Erkekler ve kadınlar hem dili nasıl kullandıkları hem de nasıl anladıkları konusunda farklılık gösterir. Konuşma hızı, perde aralığı, konuşma süresi ve perde eğiminde fark olduğu bilinmektedir (Fitzsimmons ve ark.). Örneğin, "Spektral ve prozodik işaretlerin ilişkisi üzerine yapılan bir çalışmada, cümleleri olumlu ve sorgulayıcı tonlamayla söyleyen kadın ve erkeklerde perde ve süre bağımlılığının farklı olduğu tespit edilmiştir. Konuşma temposu, perde aralığı ve perde dikliği farklıdır. cinsiyetler arasında" (Nesic ve ark.). Böyle bir örnek, kadınların daha hızlı konuşma, kelimelerin uçlarını uzatma ve cümlelerin sonunda perdelerini yükseltme olasılıklarının daha yüksek olmasıdır.

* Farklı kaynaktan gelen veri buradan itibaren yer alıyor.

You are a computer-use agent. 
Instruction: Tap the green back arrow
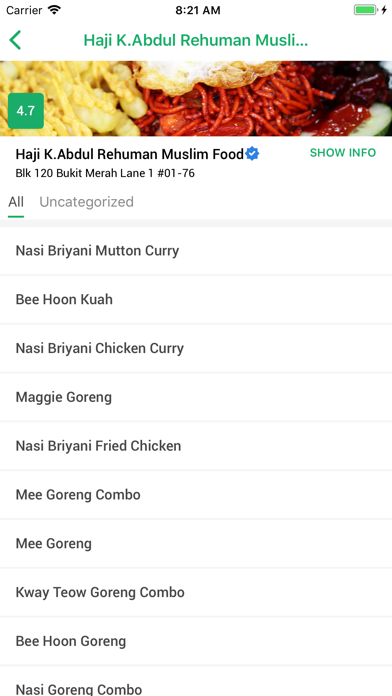(x=15, y=40)
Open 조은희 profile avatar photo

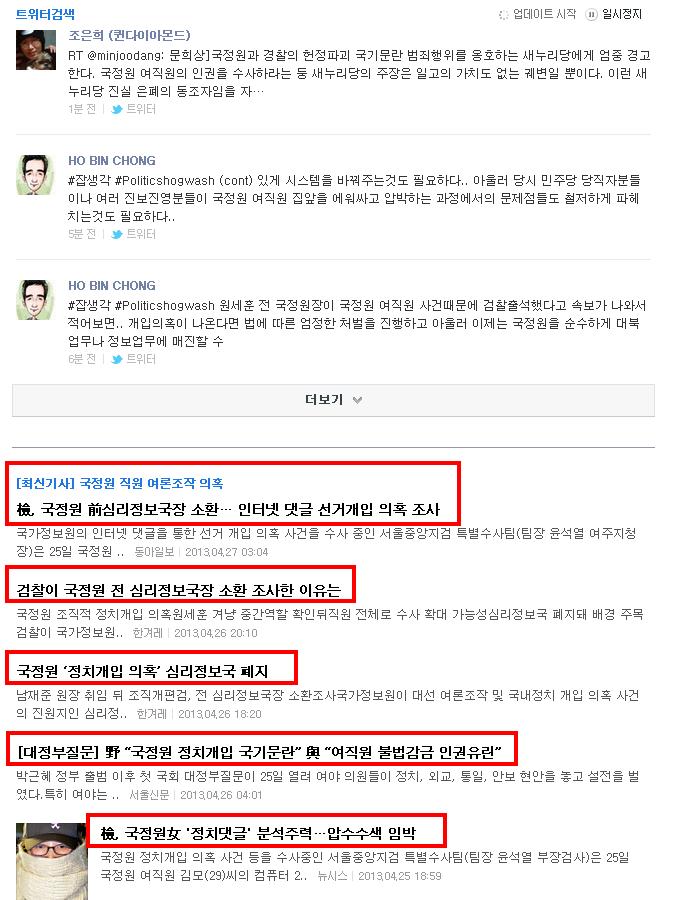(36, 50)
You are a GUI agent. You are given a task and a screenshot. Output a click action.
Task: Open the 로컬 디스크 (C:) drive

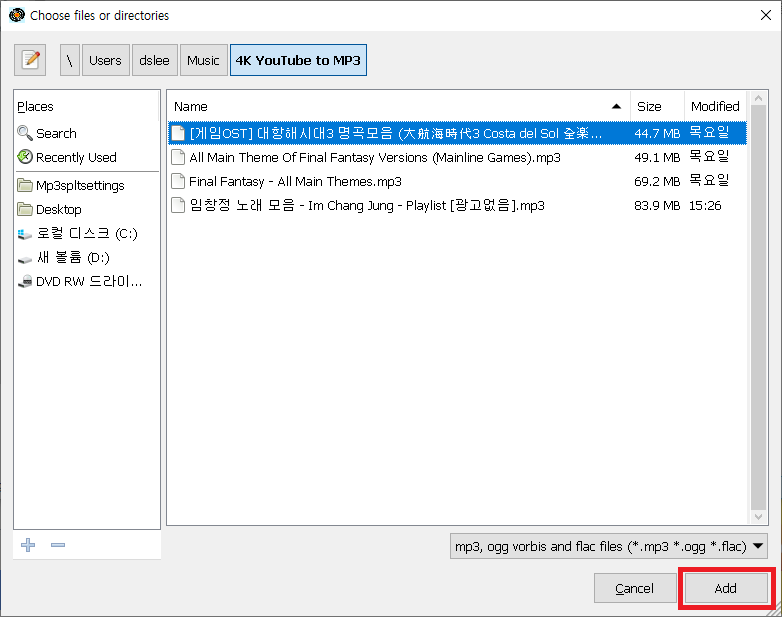coord(86,233)
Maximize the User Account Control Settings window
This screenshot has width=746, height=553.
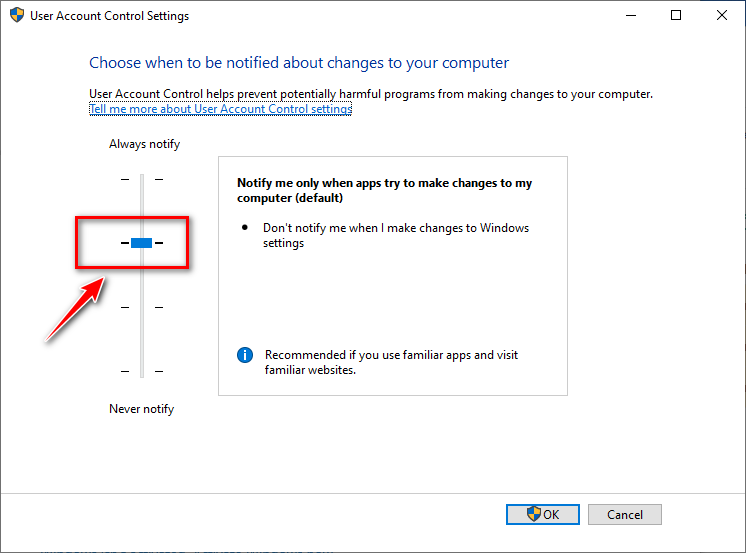click(x=676, y=16)
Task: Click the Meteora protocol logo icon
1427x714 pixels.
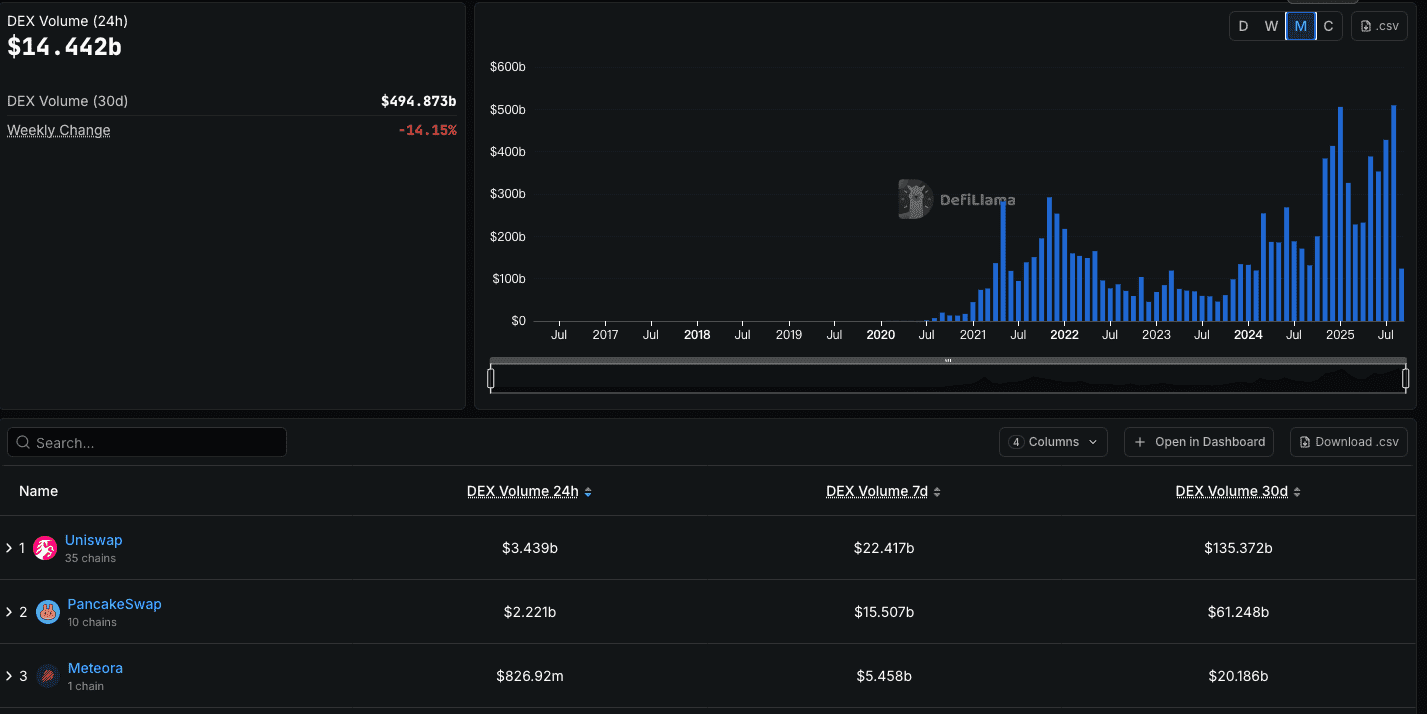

Kadınlar ve erkekler, duygusal prozodiyi nörolojik olarak nasıl işledikleri konusunda da farklıdır. Bir fMRI çalışmasında, duygusal bir ifadenin anlamını veya şeklini işlerken erkekler, kadınlara göre daha kortikal alanlarda daha güçlü bir aktivasyon gösterdi. Görevde, erkeklerin bilateral orta temporal giruslarda daha fazla aktivasyonu vardı . Kadınlar için tek önemli alan sağ arka serebellar lobdu . Bu çalışmadaki erkek denekler, prefrontal kortekste daha güçlü aktivasyon gösterdi ve ortalama olarak, kadın deneklerden daha uzun bir tepki süresine ihtiyaç duydu. Bu sonuç, erkeklerin konuşmacının eylemleri ve niyetleri hakkında bilinçli çıkarımlar yapması gerektiği, kadınların ise bunu bilinçaltında yapabileceği şeklinde yorumlanmıştır. Bu nedenle, erkeklerin dilbilimsel anlambilimi ve duygusal niyeti "anlamsal işleme aşamasından daha yüksek bir aşamada" birleştirmeleri gerekiyordu.

Hususlar

Duygunun sesli ifadesi ile ilgili çoğu araştırma, profesyonel aktörler tarafından sentetik konuşma veya duygu tasvirleri kullanılarak incelenmiştir. Spontane, "doğal" konuşma örnekleriyle ilgili çok az araştırma yapılmıştır. Bu yapay konuşma örneklerinin doğal konuşmaya yakın olduğu düşünülmüştür, ancak özellikle aktörler tarafından yapılan tasvirler, duygusal vokal ifadenin stereotiplerini etkileyebilir ve konuşma çarpık dinleyici algılarının yoğunlaştırılmış özelliklerini sergileyebilir. Bir diğer husus, dinleyicilerin bireysel algılarında yatmaktadır. Çalışmalar tipik olarak yanıtların ortalamasını alır, ancak çok azı bireysel farklılıkları derinlemesine inceler. Bu, duyguların sesli ifadeleri hakkında daha iyi bir fikir verebilir.